We can also be duped by tips and tactics.  There was plenty of useful advice in a recent SSAT series “365 ways to improve a school” but I fear that our school leaders and the institutions in their care don’t need more ideas, more activity, more buzzwords – they need to refine the basic fundamentals that ensure sustainable success.

Last night Dr Laker (@DrBenLaker) published a second Harvard Business Review article.   This one identifies the things that leaders do that build lasting success.  I’m thrilled that we’re finally getting a glimpse of the infrastructure of school improvement, rather than the superficial trappings.  Dr Laker’s two articles are the first (and only) to appear in Harvard Business Review that focus on UK schools.  He told me that he wrote them because “we need to stop local authorities, academy trusts and governing bodies from treating their headteachers like football managers. We need to judge leaders on their legacy, as well as their tenure.  It’s time we celebrated our “Architects” and consigned our boom-bust “Surgeons” to history.

He and I agree that too many schools imitate the line-ups, the booster camps, the blazers and the Latin lessons of successful schools but would be better off investing in the hidden platforms of sustainable improvement: leadership, culture, curriculum, assessment and teaching.

We could do with some support from above here.  Appointed to a school with less-than-secure results, why should a newly appointed head focus on Key Stage 3 when she might not be there to see them through to Key Stage 4 unless she secures rapid improvement with the current Y11 and Y10?

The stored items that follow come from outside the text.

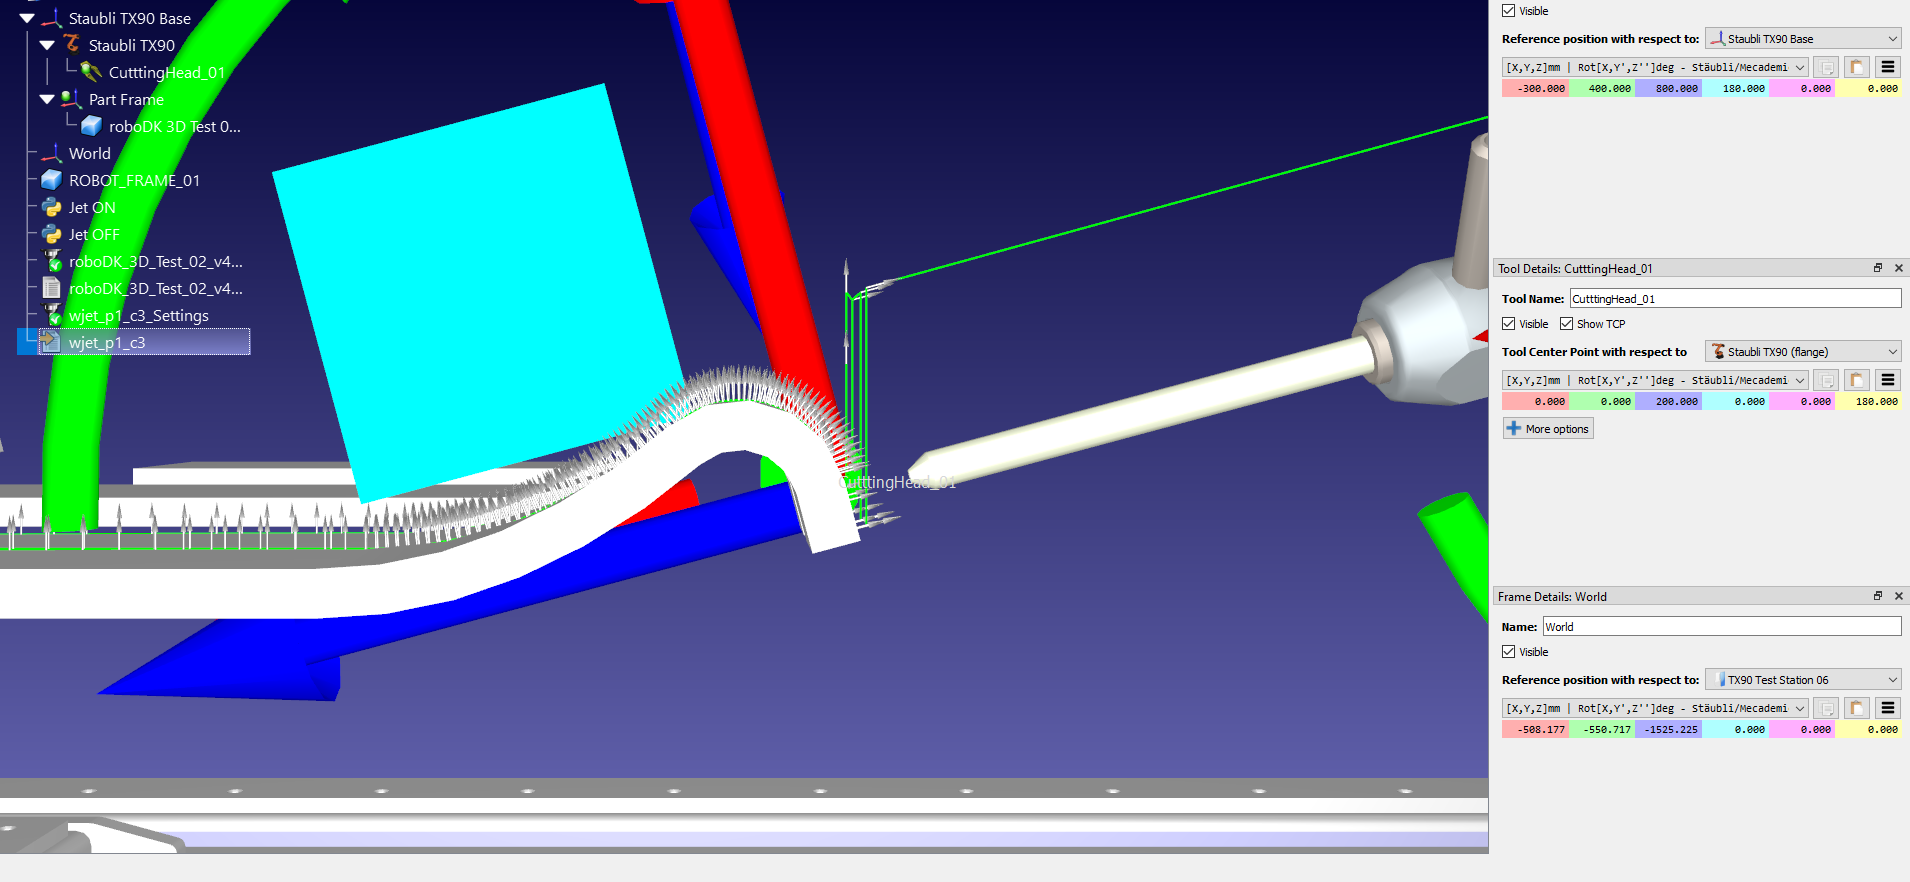Viewport: 1910px width, 882px height.
Task: Click the Python icon beside Jet OFF
Action: pos(52,235)
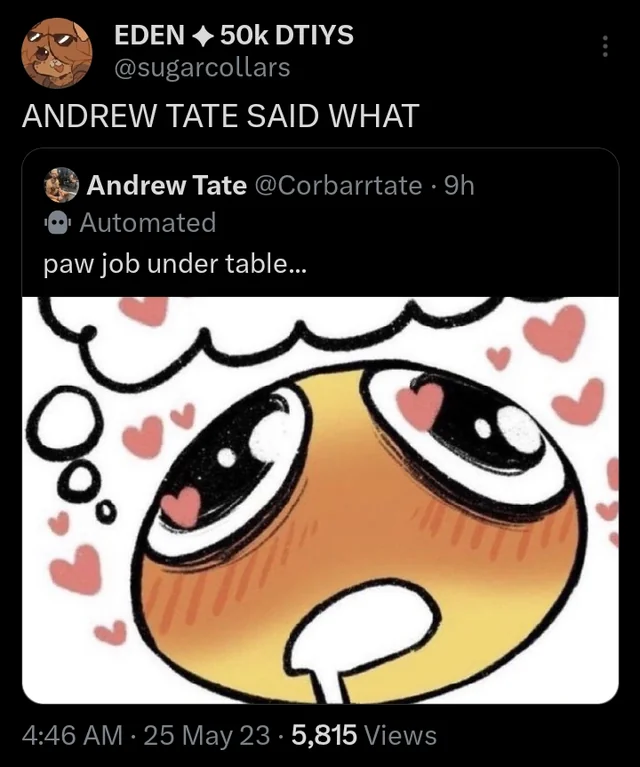640x767 pixels.
Task: Tap the quoted Andrew Tate profile picture
Action: click(61, 185)
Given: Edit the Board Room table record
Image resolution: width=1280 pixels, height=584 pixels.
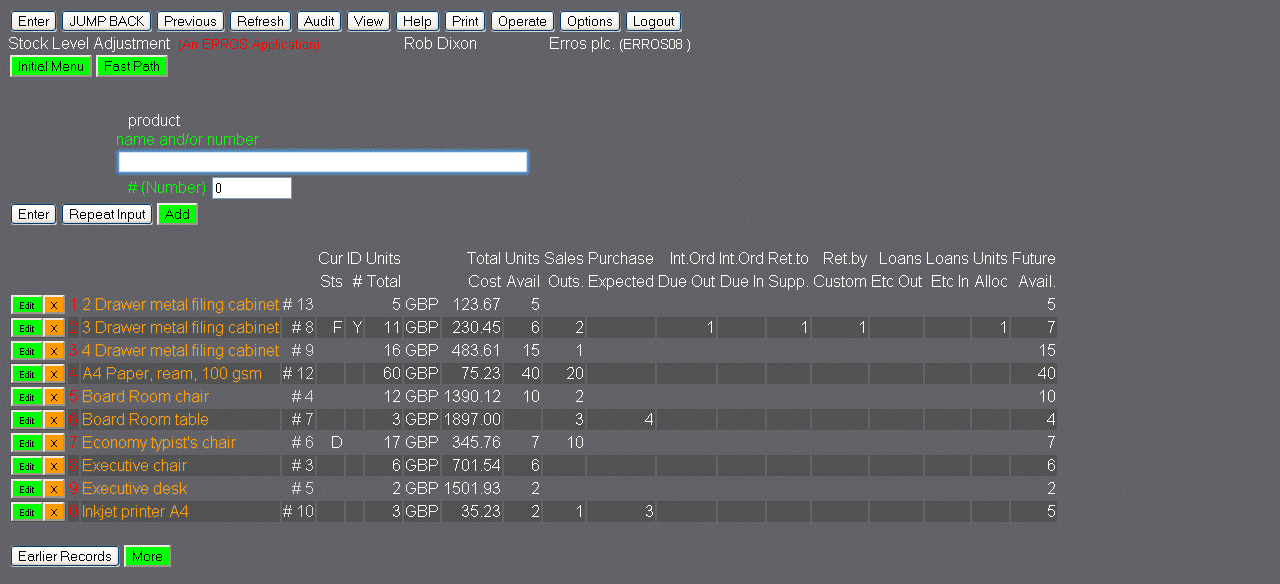Looking at the screenshot, I should 27,420.
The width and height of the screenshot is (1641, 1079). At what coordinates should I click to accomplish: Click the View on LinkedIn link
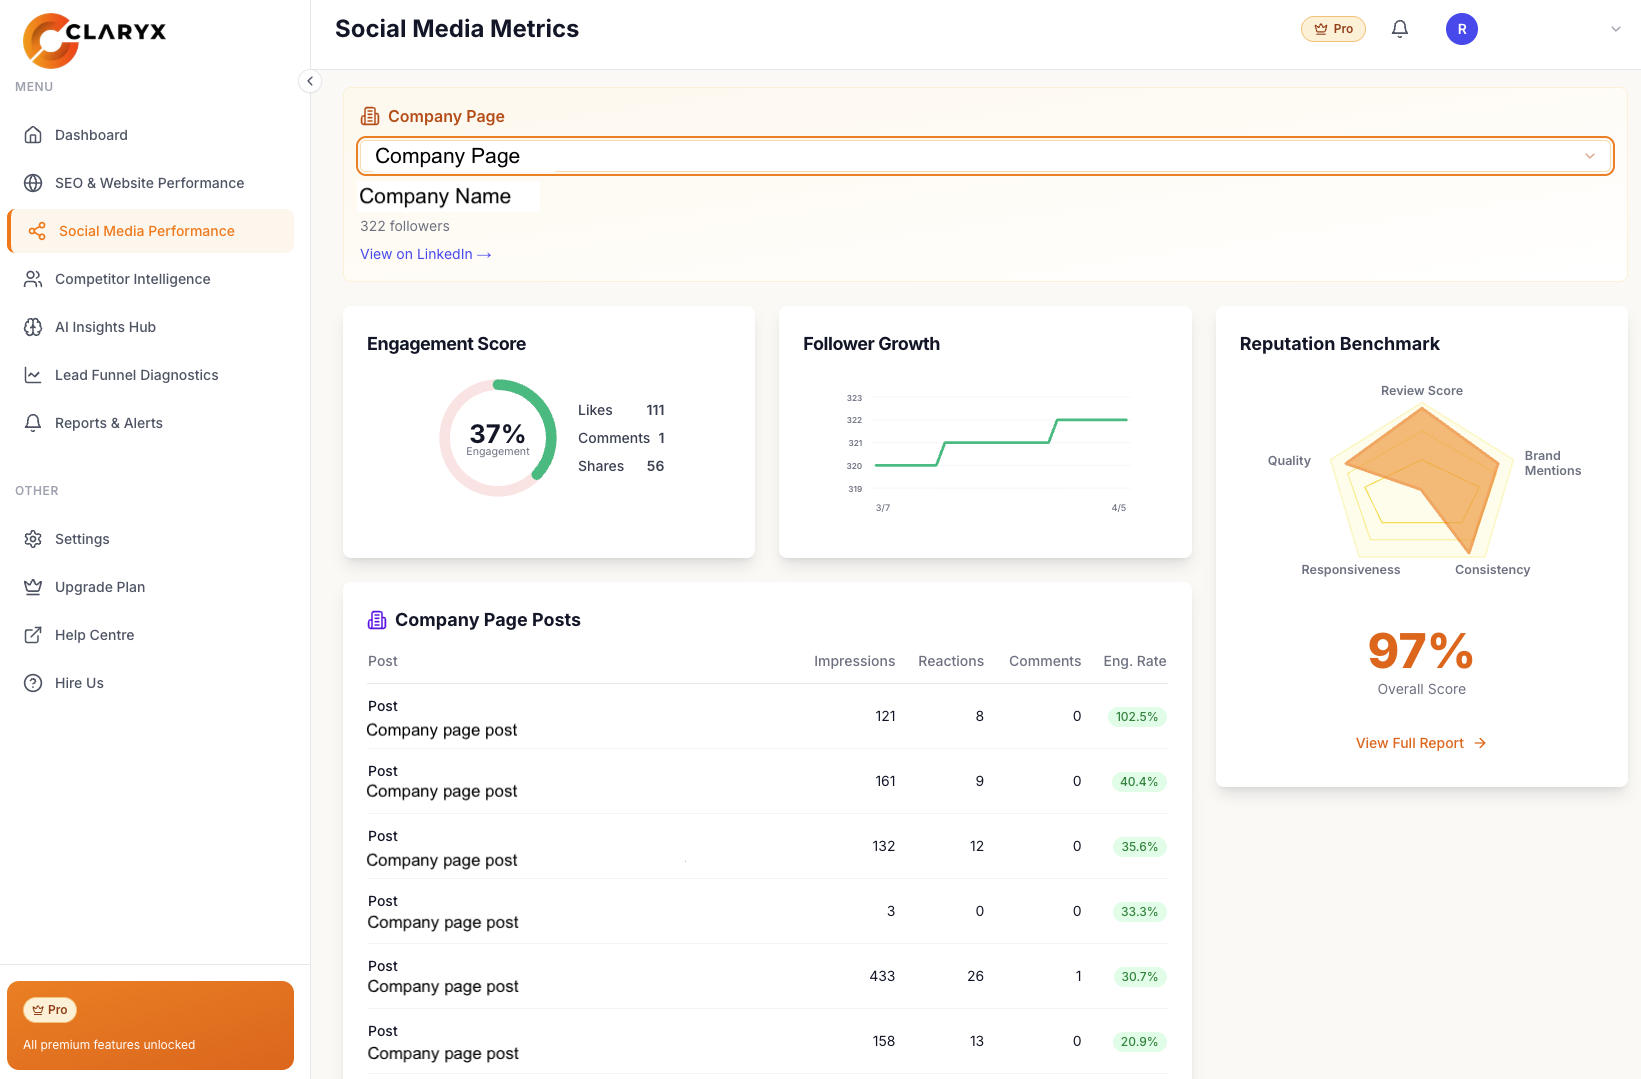click(425, 254)
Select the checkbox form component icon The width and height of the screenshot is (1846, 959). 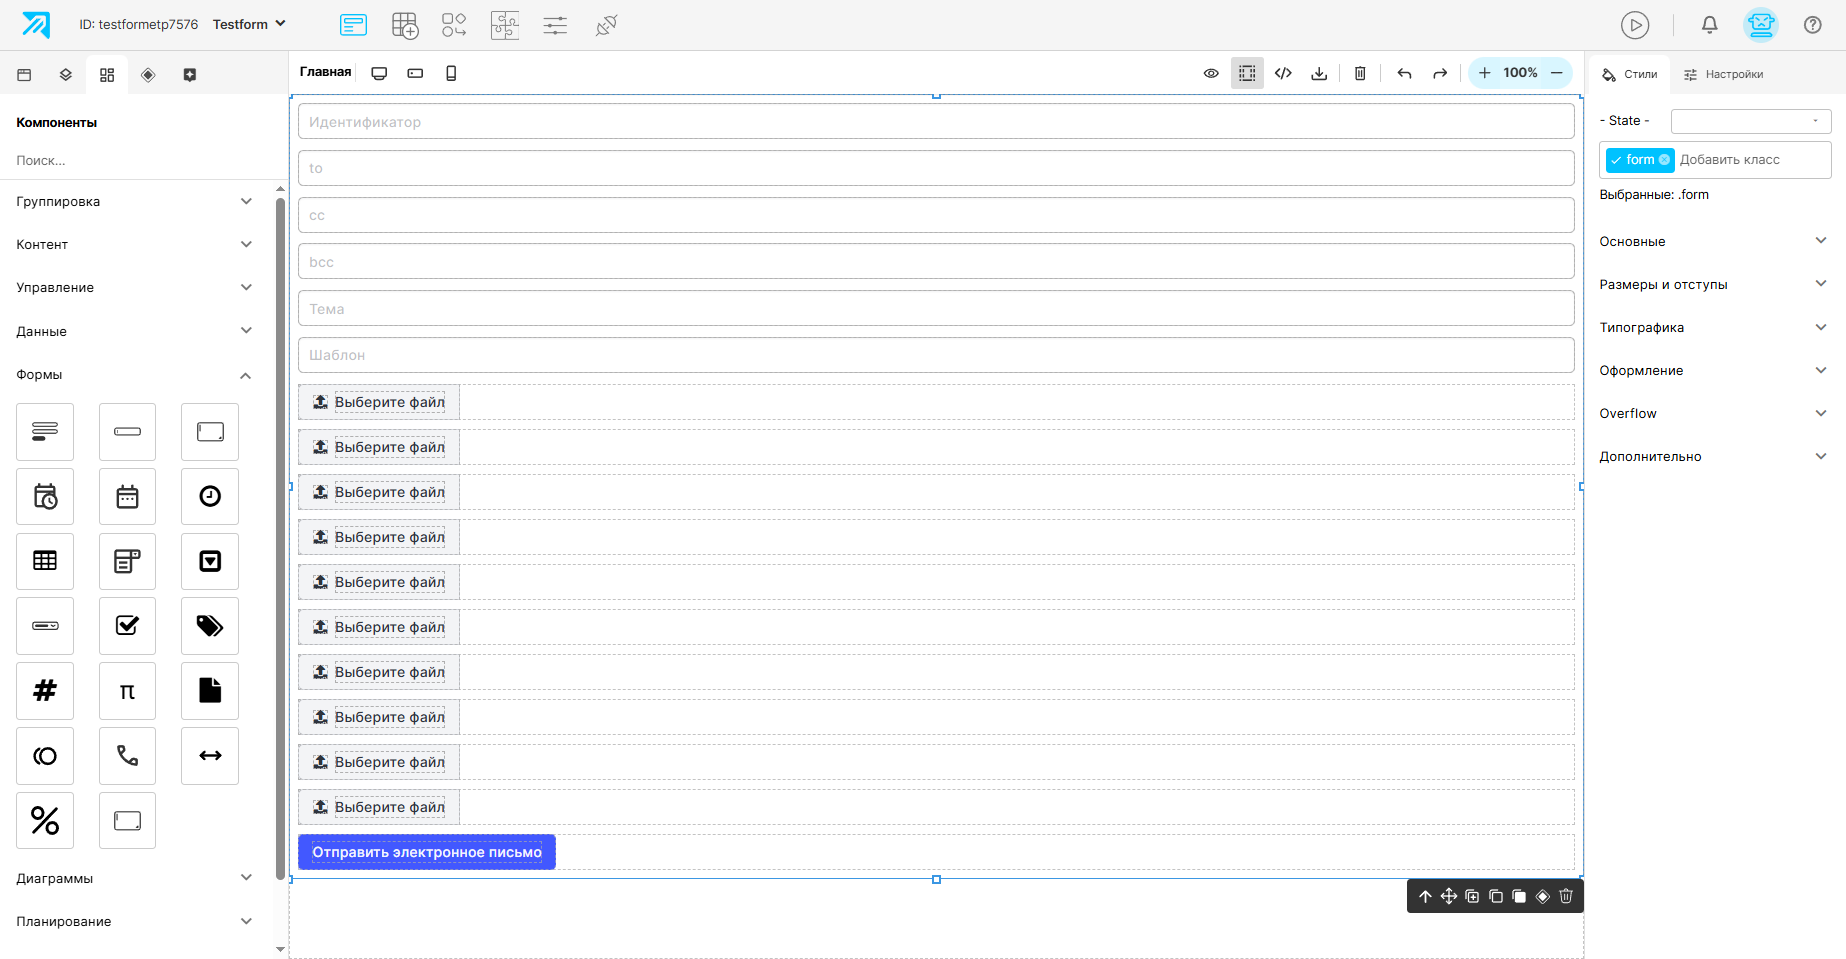[x=127, y=626]
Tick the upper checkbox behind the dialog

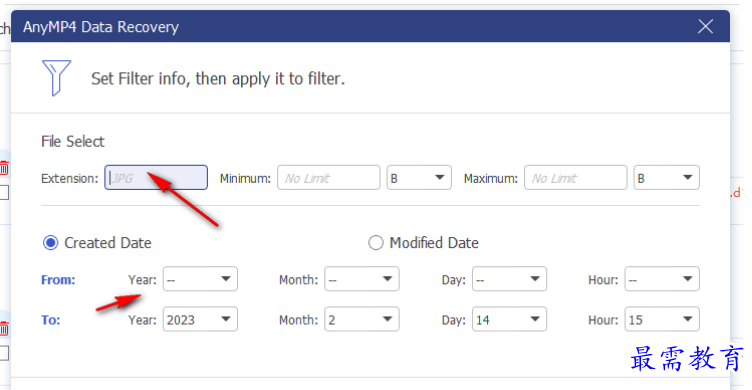click(4, 192)
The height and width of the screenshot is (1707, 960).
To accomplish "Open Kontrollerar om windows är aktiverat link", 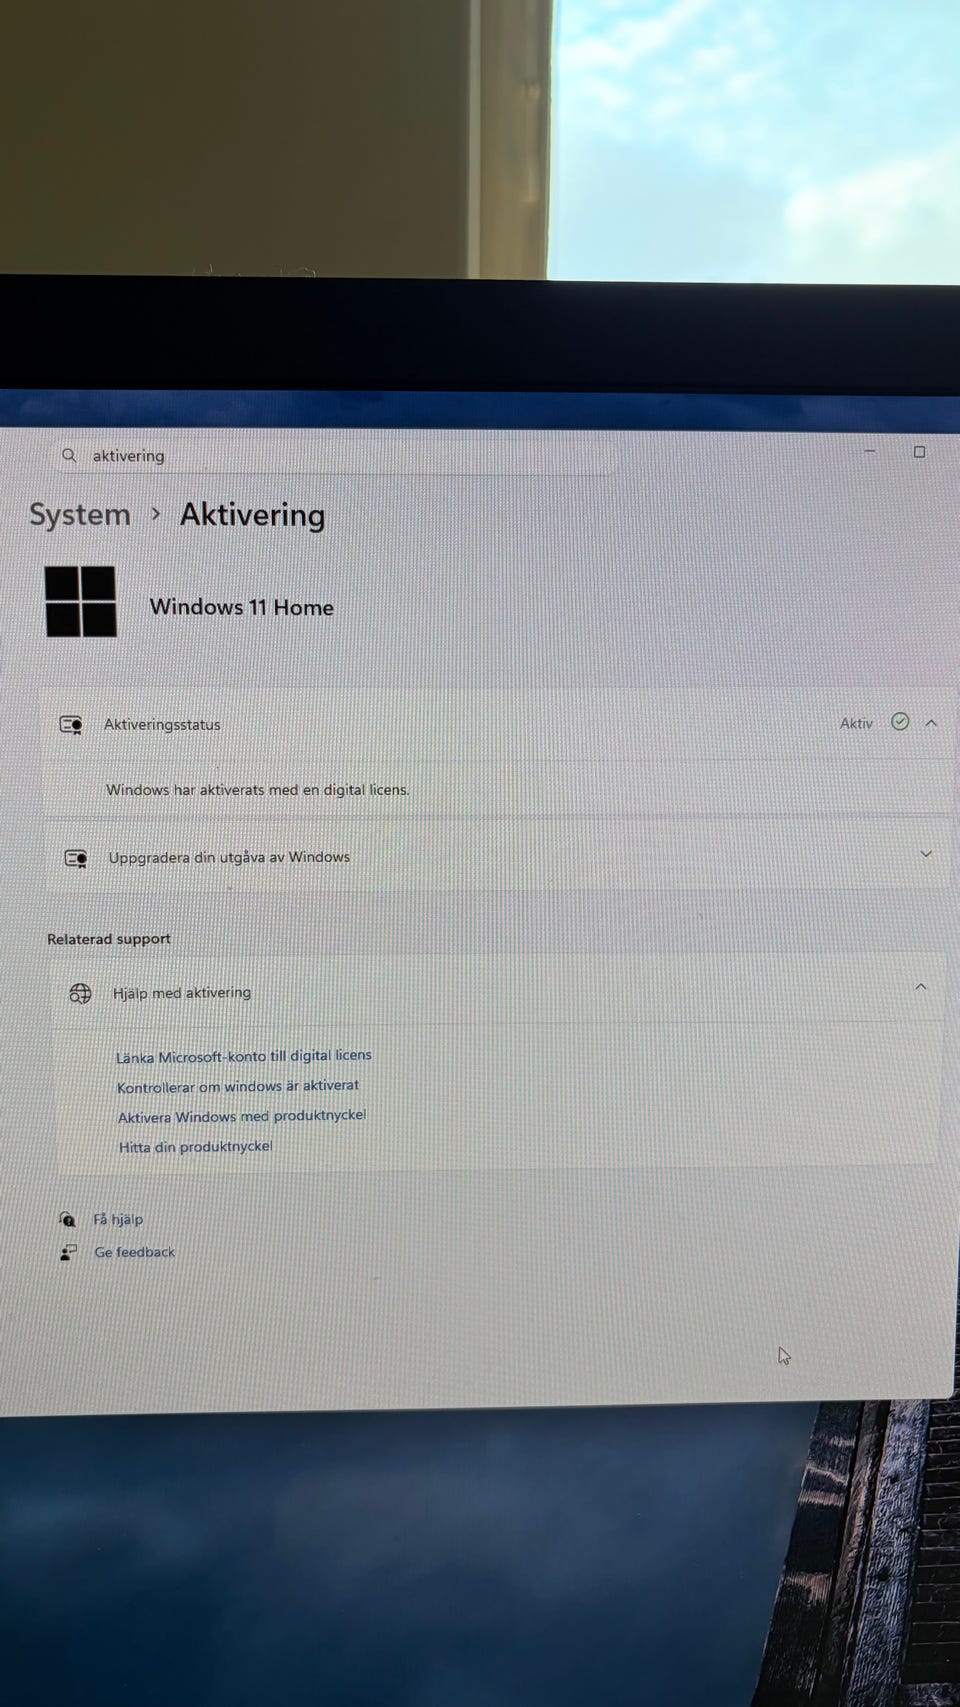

One half of our accountability system – performance tables – will always be based on examined year groups, so what if the other half of our accountability system – Ofsted – turned its attention to sustainable school improvement?  Too messy?  Too arbitrary? Too unreliable?  There are no perfect measures here but with a few intelligent questions Ofsted might be able to reach some conclusions about the sustainability of a school’s success:

  • Curriculum continuity: Do students follow a stable and coherent programme of study, or does this change every year (indicating short-termism and leading to teacher workload and burnout)?
  • Allocation of teachers: Are experienced and established teachers spread throughout classes and year groups, or does the school place its most effective practitioners in Y11?
  • Behaviour: Is low-level disruption systematically tackled?
  • Supply teachers: What proportion of lessons are taught by supply teachers, and in which subjects and year groups?
  • Literacy catch-up programme:  Do students who start school unable to read fluently receive rapid support, enabling them to access the curriculum for the next five years?
  • Roll and reputation: Is the school full in all year groups?
  • Exclusions: What do exclusion figures tell us about behaviour and about the school’s long-term commitment to all students?  Do ‘challenging’ students go missing between Y10 and Y11?
  • Attendance: What do attendance figures tell us about basic expectations and systems?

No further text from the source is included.